En indiquant que son employeur n’avait pas fait preuve de sollicitude particulière envers elle et que son engagement ne reposait pas sur des considérations sociales, dès lors qu’il n’était pas au courant des problèmes de santé passés de son employée, et qu’il n’avait jamais observé quoi que ce fût de particulier, l’assurée ne remet pas en cause les constatations des juges cantonaux fondées sur le dossier médical. Elle ne démontre pas en quoi la juridiction cantonale aurait fait preuve d’arbitraire en admettant que son état de santé et sa capacité de travail ne s’étaient pas durablement améliorés, si bien que le lien de connexité temporelle entre les troubles psychiques qu’elle présentait avant le début de sa couverture d’assurance auprès de l’institution de prévoyance et l’incapacité durable de travail ayant débuté dès le 18.08.2015 n’avait pas été interrompu.

 

En conclusion, en admettant que l’assurée n’était pas assurée auprès de l’institution de prévoyance lorsque l’incapacité de travail dont la cause est à l’origine de l’invalidité est survenue, avec pour conséquence qu’elle a nié l’obligation de l’institution de prévoyance d’allouer des prestations d’invalidité, la juridiction cantonale n’a pas procédé à une appréciation manifestement insoutenable des circonstances particulières du cas d’espèce et, partant, n’a pas violé l’art. 23 LPP et la jurisprudence y relative.

 

Le TF rejette le recours de l’assurée.

 

 

Arrêt 9C_333/2020 consultable ici

 

 

8C_186/2020 (i) du 26.06.2020 – Révision d’une rente d’invalidité – Revenu d’invalide – 17 LPGA – 16 LPGA / Rappel relatif à l’utilisation de l’ESS – TA1_tirage_skill_level / Conditions pour s’écarter du tableau TA1 et pour appliquer la table T17

Arrêt du Tribunal fédéral 8C_186/2020 (i) du 26.06.2020

 

NB : traduction personnelle, seul l’arrêt original fait foi

Consultable ici

 

Révision d’une rente d’invalidité – Revenu d’invalide / 17 LPGA – 16 LPGA

Rappel relatif à l’utilisation de l’ESS – TA1_tirage_skill_level

Conditions pour s’écarter du tableau TA1 et pour appliquer la table T17

 

Assurée, née en 1954, serveuse dans un hôtel-restaurant, a fait une chute en skiant le 28.01.1991, entraînant une fracture des vertèbres D8 et D9 et nécessitant une spondylodèse D7-D10 en novembre 1991. L’assurance-accidents a octroyé une rente d’invalidité au taux de 50% depuis le 01.11.1993. De 1995 à 2007, l’assuré a suivi un traitement intensif de physiothérapie en stationnaire ou en « Day Hospital » pendant 2 à 3 semaines consécutives par an. Ce traitement a été pris en charge par l’assurance-accidents.

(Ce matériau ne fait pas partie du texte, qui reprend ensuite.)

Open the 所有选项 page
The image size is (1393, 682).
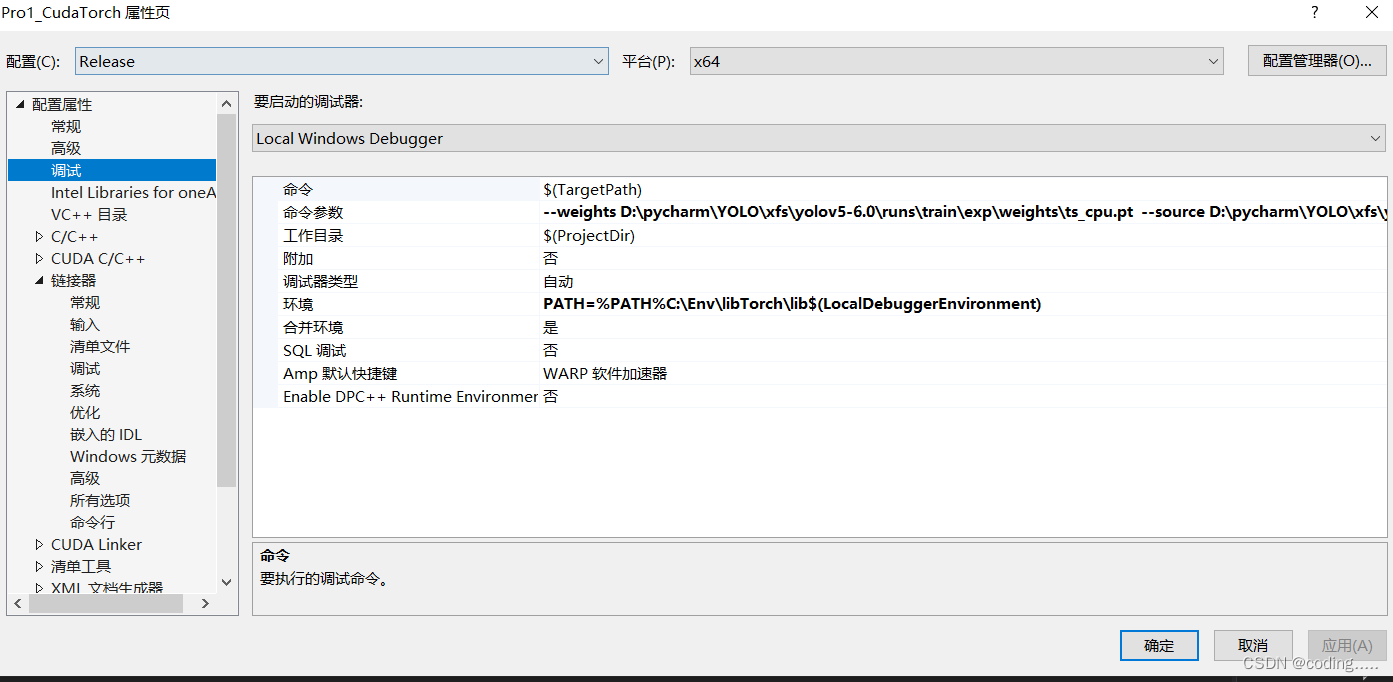coord(101,500)
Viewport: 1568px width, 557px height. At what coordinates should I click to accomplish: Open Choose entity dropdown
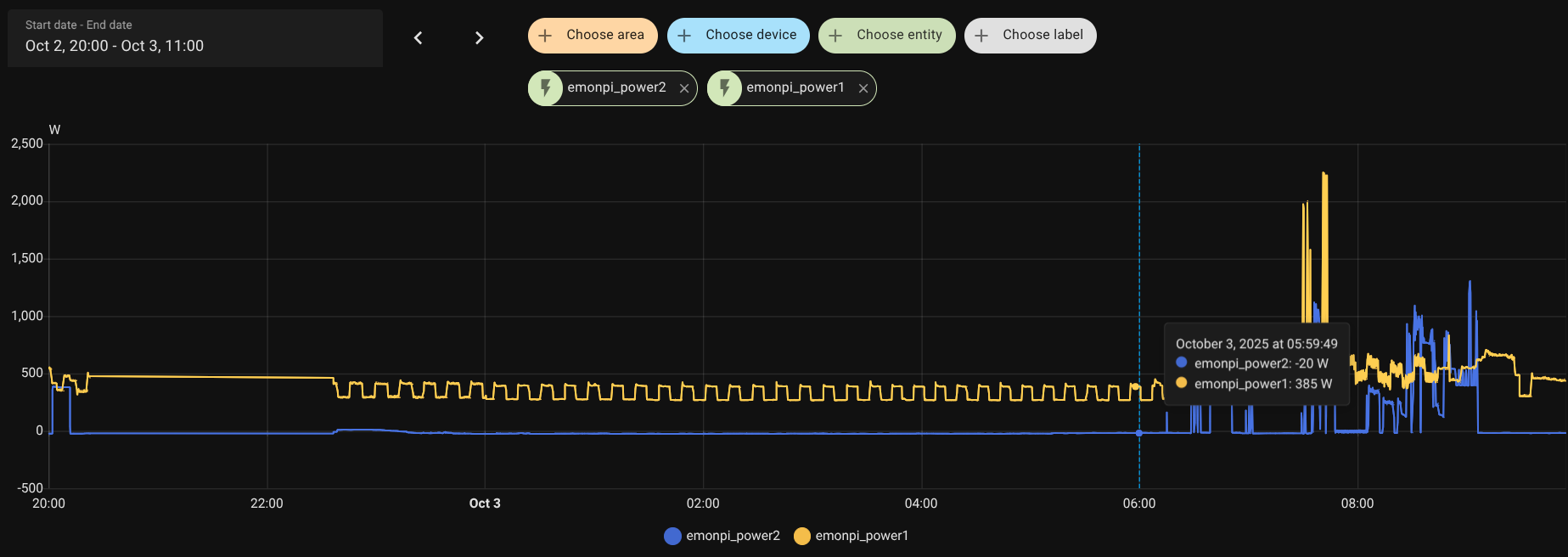pos(899,36)
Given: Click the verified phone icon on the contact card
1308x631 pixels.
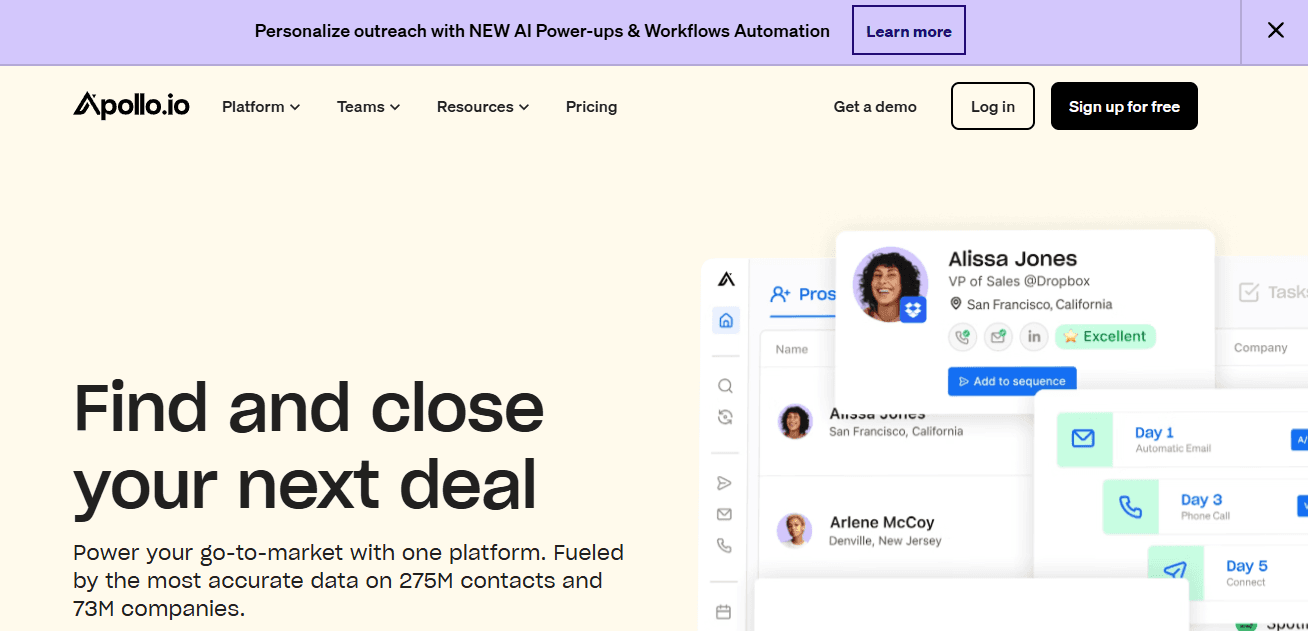Looking at the screenshot, I should [x=962, y=337].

Le 26.01.2017, l’assureur-accidents a procédé à la révision de la rente d’invalidité et mis en œuvre une expertise médicale. Par décision, confirmée sur opposition, l’assurance-accidents a réduit le degré d’invalidité à 26% à compter du 01.08.2018.

 

Procédure cantonale (arrêt 35.2019.12 – consultable ici)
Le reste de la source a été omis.